Representative Mo Brooks of Alabama, who was involved in the former president’s efforts to challenge the election, made the charge after Mr. Trump took back his endorsement.

The Trump endorsement has been so central to Representative Mo Brooks’s bid for an open Senate seat that his official campaign logo included it.Credit...Chip Somodevilla/Getty Images

Follow live updates on the House committee hearing on the Jan. 6 attack on the Capitol.

Representative Mo Brooks, an Alabama Republican who was deeply involved in former President Donald J. Trump’s effort to use Congress to upend the 2020 election and stay in office, claimed on Wednesday that the former president had asked him repeatedly in the months since to illegally “rescind” the election, remove President Biden and force a new special election.
====================
> **Challenge 1**
Can you rewrite the stretch of the Mo Brooks passage from "Representative Mo Brooks of" through "back his endorsement.", substituting "accusation" for "charge"?
> **Challenge 2**
How would you say this sentence from the Mo Brooks passage in Spanish: "Representative Mo Brooks of Alabama, who was involved in the former president’s efforts to challenge the election, made the charge after Mr. Trump took back his endorsement."

> **Information provided**
====================
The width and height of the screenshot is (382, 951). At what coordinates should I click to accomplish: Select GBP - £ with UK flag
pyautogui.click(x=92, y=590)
====================
> **Task answer 1**
Representative Mo Brooks of Alabama, who was involved in the former president’s efforts to challenge the election, made the accusation after Mr. Trump took back his endorsement.

> **Task answer 2**
El representante Mo Brooks, de Alabama, quien participó en los esfuerzos del expresidente por impugnar las elecciones, hizo la acusación después de que el Sr. Trump retirara su respaldo.